Don’t you wonder what happens to the kids who graduate first in high school? Did they, perhaps, peak too soon? Well, Joyelle McSweeney, Stoga ’94 valedictorian, sure didn’t. She was just getting started. McSweeney went on to Harvard, Iowa Writer’s Workshop and Oxford on a Marshall Scholarship. She’s now a much decorated playwright, novelist, translator, critic and English professor at the University of Notre Dame. And she was just awarded a Guggenheim Fellowship, which puts her in rather fine company – hello, Margaret Atwood, Ken Burns, James Baldwin. Professor McSweeney called the honor “a spectacular show of confidence from the universe.” Her proud parents live in Chesterbrook.

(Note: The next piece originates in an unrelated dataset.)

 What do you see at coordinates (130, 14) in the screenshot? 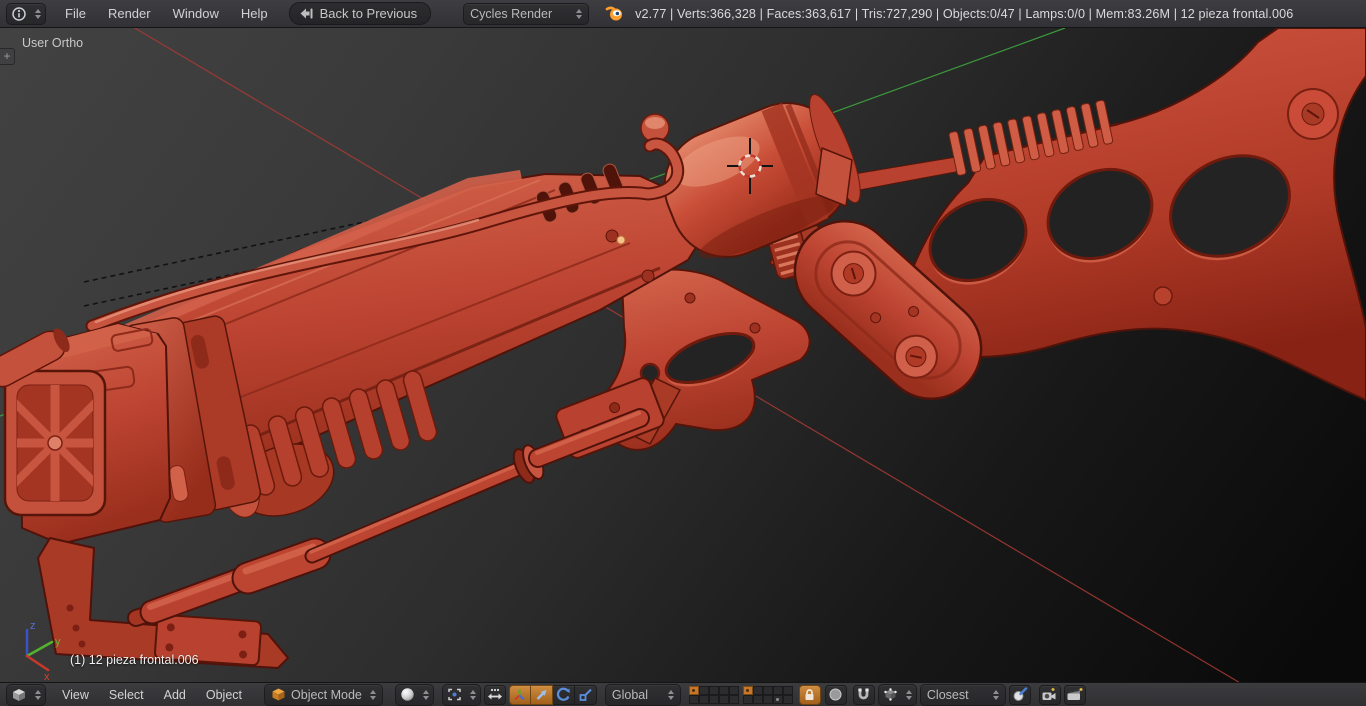
I see `menu-render: Render` at bounding box center [130, 14].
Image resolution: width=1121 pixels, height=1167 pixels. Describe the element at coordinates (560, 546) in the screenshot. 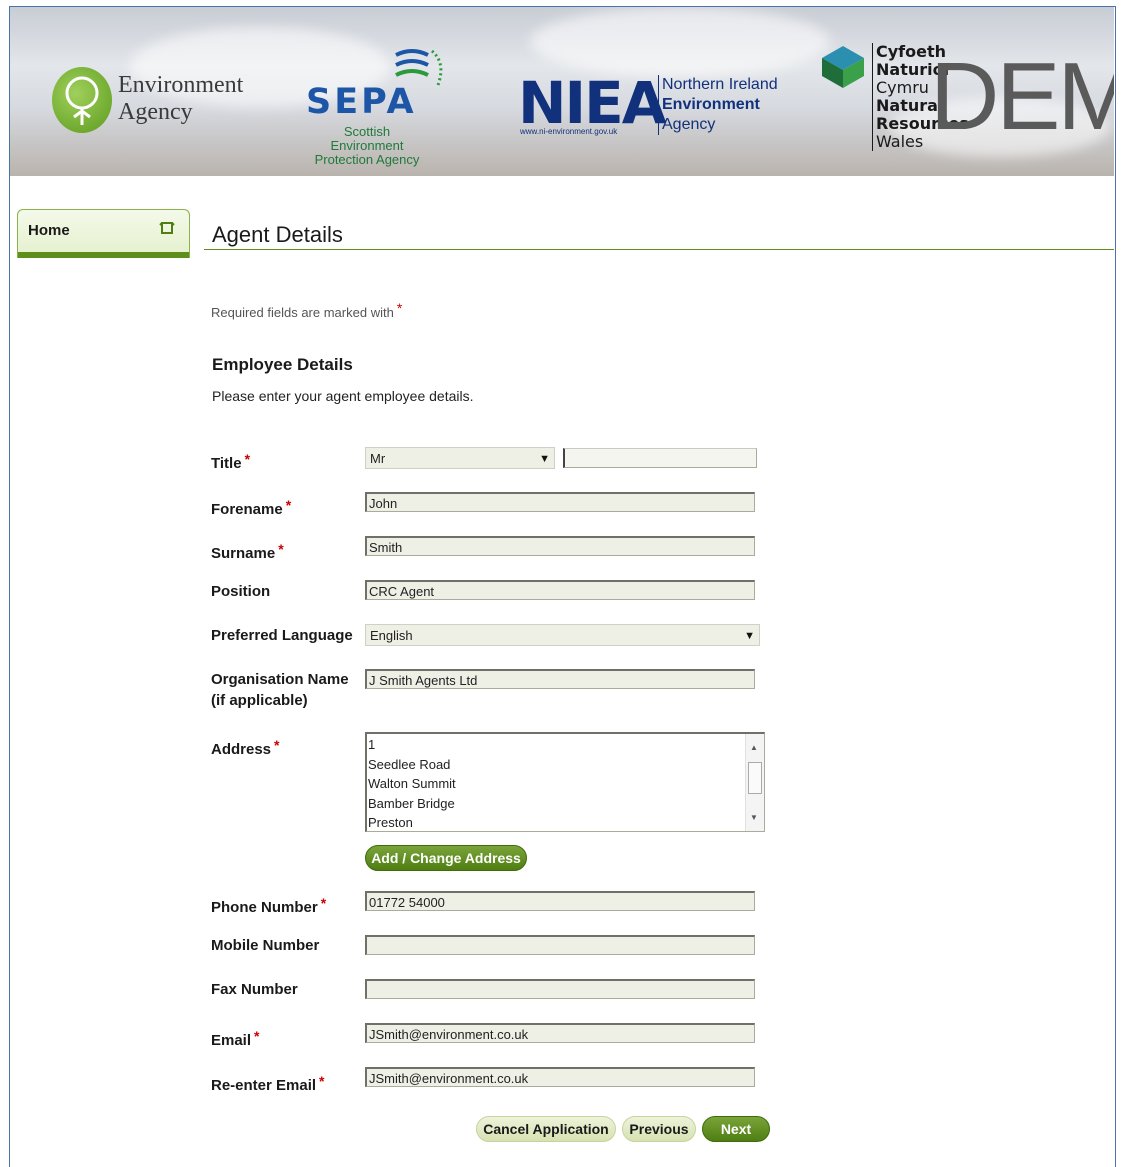

I see `surname-input: Smith` at that location.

And finally, a most Happy Mother’s Day to you hardworking, big-hearted, young and not-so-young moms out there in SAVVYland. Watch trashy TV. Phone an old friend. Paint your toenails purple. You are loved.
Jan Paytas says
Love this issue and the DEVON HORSE SHOW Mothers day 57th Anniv and Hubbys B day all the same MAy 8th !once every 7 yrs it happens!
R Rollins says
Do you have any information about the body found in the parking lot of Truist Bank a few months ago? Nothing that I saw or read as follow-up.
Caroline O'Halloran says
I do not. But I can check with police. Is that Radnor?
Lawrence Bodine says
Thank you for your wonderful article on Save Oakwell. It was a magical place to grow up in and it could become part of Stoneleigh if given a chance. Lawrence Bodine
Caroline O'Halloran says
So you’re a Bodine. How fascinating. We should connect…
Ben says
Is Levante in Ardmore DOA at this point? Haven’t heard anything about it in ages. Thanks for all your great work!
Caroline O'Halloran says
Thank YOU for reading. My understanding is that it requires a big buildout and you know how delayed all kinds of construction is these days. I will make a note to reach out to Levante.
Elian says
Unfortunate that the Berwyn Board of Supervisors (save for one) are so reluctant to allow any future development of Berwyn. Ironically, it appears that the Board is not currently preserving a “Village”, but rather a hodge podge of unsightly buidings. The seemingly arbitrary limitations mentioned could possibly obstruct the potential for attracting future businesses, restaurants etc. As a resident, I hope for future zoning reconsideration(s) by the Board.
TE citizen says
Is this sarcasm? Like how much more construction can happen in Berwyn? We have about 19 new houses on the old Mack property, the green monster now going up at Fritz, and the plans for another large property where Handel’s currently is. These new places should entice any vacant properties to get new businesses. Are you hoping to turn Berwyn in to Ardmore?
Christina says
When are the new Fritz apartments in Berwyn going up for rent? They are done building but can’t find anything advertising them online.
Caroline O'Halloran says
Will ask around. thanks–
Christina says
Thanks, very interested in what the pricing will be.
Karen McCawley says
Hey…what happened to Lumbradas Devon?? They indicated they will reopen elsewhere. Do you have the skinny??
Caroline O'Halloran says
There are unconfirmed reports that the owners were behind on rent. I have also heard they were considering relocating little further west.
Dennis McAndrews says
Great content and excellent writing as always!